Logistic Regression:
The first classifier we started with was a basic logistic regression. We trained two models logistic regression models: one with lasso (L1) regularization, and another with ridge (L2) regularization. These classifiers performed similarly, with the L1 model predicting with 67% accuracy and the L2 model predicting with 66.7% accuracy. Thus, while we were able to improve on the best baseline by about 10%, we were not satisified and thus moved on to other predictors.
Support Vector Classification:
The next classifier we looked at was support vector classification. We trained two different SVMs: one with an RBF (Gaussian) kernel and one with a linear kernel. Despite being a little less complex, the linear SVM slightly outperformed the Gaussian SVM, scoring 61% accuracy compared to the Gaussian SVM's 60% accuracy. Note that both of these models were markedly worse than logistic regression. With this in mind, and remembering how successful ensemble classifiers were in the Netflix Prize competition, we moved on to ensemble-based classifiers.
Random Forest:
Next, we moved on to using random forest classifiers. Random forest performed much better than the other classifiers we tried, giving an accuracy of 68.6% on the 2014 test data. With this improvement, we hoped we could crack the 70% mark on a future classifier, so we moved on to other classifiers.
AdaBoost:
After random forest, we moved on to using an AdaBoost classifier. This classifier beat out our random forest model slightly, reporting an accuracy of 69.1% on the test dataset.
Gradient Boosting:
The final classifier we used was the gradient-boosting classifier. With this classifier, we were finally able to break our goal of 70% accuracy, as the gradient-boosting model reported an accuracy on the 2014 testing data of 70.3%!

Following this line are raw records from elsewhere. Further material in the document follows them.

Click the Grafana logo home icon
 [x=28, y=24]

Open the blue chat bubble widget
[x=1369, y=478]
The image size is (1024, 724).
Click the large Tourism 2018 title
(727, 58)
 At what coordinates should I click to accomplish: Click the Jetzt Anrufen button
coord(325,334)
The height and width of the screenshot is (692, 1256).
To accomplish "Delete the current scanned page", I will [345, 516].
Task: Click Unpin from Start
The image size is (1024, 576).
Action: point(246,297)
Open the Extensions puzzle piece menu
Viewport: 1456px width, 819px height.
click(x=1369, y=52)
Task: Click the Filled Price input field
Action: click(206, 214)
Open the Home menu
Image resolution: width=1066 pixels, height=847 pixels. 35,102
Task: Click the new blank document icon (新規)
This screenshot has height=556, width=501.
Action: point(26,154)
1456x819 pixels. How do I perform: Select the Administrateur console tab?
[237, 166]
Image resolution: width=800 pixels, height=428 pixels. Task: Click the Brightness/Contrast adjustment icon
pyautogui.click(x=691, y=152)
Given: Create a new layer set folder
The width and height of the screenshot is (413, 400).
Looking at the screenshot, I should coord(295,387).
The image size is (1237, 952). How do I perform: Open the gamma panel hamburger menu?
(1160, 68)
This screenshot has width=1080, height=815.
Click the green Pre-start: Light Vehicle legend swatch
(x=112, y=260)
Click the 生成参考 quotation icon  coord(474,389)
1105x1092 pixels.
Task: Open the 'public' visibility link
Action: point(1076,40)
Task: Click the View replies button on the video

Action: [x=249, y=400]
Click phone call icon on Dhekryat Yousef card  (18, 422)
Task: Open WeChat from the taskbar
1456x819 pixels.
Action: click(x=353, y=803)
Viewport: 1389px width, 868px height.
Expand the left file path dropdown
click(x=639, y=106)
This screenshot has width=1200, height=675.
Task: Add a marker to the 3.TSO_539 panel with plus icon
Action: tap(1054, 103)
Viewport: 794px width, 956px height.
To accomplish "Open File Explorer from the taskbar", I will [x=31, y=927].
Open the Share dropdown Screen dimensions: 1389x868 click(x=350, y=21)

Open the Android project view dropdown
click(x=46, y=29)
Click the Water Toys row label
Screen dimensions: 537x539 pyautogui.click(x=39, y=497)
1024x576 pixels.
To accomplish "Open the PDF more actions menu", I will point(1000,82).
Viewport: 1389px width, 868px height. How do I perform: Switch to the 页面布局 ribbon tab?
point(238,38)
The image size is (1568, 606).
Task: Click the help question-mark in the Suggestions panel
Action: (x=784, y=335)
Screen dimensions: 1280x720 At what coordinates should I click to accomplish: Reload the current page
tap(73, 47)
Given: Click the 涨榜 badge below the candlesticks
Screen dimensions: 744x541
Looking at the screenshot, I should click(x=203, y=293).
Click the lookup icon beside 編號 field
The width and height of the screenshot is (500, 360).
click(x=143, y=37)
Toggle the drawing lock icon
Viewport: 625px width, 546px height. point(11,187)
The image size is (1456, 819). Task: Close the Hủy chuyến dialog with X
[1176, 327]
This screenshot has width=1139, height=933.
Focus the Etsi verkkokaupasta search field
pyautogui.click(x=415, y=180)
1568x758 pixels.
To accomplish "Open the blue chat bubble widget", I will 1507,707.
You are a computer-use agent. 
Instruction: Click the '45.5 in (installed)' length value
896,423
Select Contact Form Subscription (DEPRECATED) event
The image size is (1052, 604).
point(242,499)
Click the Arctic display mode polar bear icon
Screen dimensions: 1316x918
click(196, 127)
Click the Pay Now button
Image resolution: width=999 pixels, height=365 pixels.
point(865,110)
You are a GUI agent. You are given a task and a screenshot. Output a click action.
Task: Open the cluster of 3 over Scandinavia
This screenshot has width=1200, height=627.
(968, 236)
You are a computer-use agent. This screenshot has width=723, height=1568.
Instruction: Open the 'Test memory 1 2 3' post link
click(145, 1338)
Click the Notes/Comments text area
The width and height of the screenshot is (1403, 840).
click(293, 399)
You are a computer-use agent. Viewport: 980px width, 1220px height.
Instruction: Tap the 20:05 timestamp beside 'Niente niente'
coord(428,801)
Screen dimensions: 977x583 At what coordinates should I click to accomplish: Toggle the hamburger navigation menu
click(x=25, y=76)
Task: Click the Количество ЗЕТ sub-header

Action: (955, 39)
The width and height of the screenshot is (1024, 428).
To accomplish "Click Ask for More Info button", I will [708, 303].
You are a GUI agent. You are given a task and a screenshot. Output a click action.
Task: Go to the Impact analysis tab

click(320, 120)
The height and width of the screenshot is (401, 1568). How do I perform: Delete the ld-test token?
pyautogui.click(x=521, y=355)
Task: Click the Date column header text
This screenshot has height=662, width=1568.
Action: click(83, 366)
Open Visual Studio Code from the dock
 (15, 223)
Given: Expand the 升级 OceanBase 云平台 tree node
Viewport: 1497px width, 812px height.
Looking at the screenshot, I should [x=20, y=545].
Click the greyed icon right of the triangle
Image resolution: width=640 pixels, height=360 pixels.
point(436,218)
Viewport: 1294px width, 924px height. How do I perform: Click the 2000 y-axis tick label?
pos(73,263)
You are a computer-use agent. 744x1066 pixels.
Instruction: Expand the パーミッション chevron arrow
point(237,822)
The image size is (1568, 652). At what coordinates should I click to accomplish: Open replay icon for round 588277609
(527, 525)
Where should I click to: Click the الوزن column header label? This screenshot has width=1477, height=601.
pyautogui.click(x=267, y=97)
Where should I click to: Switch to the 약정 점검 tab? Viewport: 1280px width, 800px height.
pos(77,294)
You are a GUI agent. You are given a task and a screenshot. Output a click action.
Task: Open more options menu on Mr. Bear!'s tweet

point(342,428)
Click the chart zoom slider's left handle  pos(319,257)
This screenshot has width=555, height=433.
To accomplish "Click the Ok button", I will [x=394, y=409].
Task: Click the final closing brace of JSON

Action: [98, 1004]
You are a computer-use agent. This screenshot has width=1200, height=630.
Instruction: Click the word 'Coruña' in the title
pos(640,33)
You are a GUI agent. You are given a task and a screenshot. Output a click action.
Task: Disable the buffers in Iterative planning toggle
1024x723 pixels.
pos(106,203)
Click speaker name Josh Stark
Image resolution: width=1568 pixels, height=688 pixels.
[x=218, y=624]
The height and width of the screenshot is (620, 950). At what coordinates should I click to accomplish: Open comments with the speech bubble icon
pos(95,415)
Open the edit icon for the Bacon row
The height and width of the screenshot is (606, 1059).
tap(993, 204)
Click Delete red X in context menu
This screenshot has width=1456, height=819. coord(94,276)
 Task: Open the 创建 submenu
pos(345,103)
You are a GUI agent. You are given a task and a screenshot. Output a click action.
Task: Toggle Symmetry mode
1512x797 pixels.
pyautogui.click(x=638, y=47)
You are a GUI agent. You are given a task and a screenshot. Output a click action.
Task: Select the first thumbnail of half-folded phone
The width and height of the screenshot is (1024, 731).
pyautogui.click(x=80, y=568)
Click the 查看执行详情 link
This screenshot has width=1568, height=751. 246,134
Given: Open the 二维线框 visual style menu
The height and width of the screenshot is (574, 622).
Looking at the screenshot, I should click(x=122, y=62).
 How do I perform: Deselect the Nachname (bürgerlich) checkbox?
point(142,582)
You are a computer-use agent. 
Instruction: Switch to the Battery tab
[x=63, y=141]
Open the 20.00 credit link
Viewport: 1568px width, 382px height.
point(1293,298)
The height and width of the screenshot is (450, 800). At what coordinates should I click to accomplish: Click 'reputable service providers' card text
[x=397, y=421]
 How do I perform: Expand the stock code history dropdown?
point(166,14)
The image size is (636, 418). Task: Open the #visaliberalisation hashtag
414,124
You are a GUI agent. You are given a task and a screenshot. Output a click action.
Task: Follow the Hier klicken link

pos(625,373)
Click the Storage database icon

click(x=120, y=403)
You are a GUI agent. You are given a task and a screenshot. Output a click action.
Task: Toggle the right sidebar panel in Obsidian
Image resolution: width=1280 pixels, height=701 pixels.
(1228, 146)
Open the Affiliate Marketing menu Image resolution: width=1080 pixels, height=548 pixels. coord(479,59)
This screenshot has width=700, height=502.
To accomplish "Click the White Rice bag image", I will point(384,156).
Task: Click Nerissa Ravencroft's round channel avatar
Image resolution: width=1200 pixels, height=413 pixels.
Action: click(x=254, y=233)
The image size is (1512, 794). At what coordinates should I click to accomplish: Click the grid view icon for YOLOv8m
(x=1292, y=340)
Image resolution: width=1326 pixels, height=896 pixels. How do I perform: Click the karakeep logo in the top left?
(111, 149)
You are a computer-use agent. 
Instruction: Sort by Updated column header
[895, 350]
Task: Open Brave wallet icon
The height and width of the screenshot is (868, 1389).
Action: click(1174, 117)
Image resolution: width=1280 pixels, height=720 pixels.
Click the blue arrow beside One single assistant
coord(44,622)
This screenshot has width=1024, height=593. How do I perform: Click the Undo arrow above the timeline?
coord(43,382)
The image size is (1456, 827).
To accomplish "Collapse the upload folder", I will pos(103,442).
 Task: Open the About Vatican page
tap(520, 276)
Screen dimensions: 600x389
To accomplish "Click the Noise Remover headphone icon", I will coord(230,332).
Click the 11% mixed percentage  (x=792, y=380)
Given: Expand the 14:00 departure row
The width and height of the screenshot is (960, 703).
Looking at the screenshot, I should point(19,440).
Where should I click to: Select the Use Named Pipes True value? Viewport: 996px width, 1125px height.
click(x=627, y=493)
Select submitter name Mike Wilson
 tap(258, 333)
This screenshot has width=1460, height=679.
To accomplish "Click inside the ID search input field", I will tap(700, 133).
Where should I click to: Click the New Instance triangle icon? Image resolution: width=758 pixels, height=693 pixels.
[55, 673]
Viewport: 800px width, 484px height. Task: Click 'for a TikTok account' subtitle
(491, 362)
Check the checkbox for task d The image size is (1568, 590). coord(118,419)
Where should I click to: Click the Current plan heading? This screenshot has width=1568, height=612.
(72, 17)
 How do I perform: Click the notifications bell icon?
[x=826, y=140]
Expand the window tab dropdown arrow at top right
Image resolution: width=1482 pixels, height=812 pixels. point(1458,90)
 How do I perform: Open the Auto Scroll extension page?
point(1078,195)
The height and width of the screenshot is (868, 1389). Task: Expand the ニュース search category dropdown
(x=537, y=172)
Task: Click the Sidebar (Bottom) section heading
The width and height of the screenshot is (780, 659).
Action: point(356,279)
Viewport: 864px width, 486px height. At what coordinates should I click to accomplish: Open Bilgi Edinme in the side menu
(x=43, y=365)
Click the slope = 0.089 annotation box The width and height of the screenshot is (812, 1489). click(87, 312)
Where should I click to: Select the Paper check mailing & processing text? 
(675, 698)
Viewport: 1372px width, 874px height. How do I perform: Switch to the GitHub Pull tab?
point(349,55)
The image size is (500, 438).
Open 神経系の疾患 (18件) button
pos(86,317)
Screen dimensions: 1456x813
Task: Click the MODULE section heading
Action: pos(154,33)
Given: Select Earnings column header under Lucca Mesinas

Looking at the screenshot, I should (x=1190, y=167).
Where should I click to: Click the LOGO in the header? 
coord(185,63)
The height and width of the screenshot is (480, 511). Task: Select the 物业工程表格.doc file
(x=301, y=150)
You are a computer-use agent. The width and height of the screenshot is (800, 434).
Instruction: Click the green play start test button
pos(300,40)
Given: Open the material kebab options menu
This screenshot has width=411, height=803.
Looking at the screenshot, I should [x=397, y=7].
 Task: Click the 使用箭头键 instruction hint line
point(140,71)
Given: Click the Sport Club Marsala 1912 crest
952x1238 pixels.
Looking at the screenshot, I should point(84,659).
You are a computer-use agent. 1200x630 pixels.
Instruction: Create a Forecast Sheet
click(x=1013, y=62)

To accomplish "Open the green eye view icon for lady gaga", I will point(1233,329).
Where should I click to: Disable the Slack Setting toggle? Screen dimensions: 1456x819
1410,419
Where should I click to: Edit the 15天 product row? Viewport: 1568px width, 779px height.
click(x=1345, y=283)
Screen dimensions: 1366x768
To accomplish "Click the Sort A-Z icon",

Ensemble Classifier Feature Importance
Random Forest
This classifier is interesting in that it can tell us how important each feature was relative to the others; inspecting this aspect of the model, we generated this graph explaining the feature importances.
Moreover, we generated ROC curves for each of the models to demonstrate the relative success of each model; this gives us a great way to visualize the differences in the models' performances:
ROC Plot
Finally, you may be wondering how performance on the 2014 data compares to our models' performances in other years. To visualize these differences, we generated the graph below for a few select models. Interestingly, most of the models are very consistent from year to year, with the exception of the linear SVM, which varies wildy from year to year, even dipping below 50% in 2006 and 2012. Most importantly, though, is that our models' relative performances remained the same every year, with the gradient-boosting model outperforming the random forest model, the random forest model outperforming the logistic regression model, and all three of those models outperforming the linear SVM.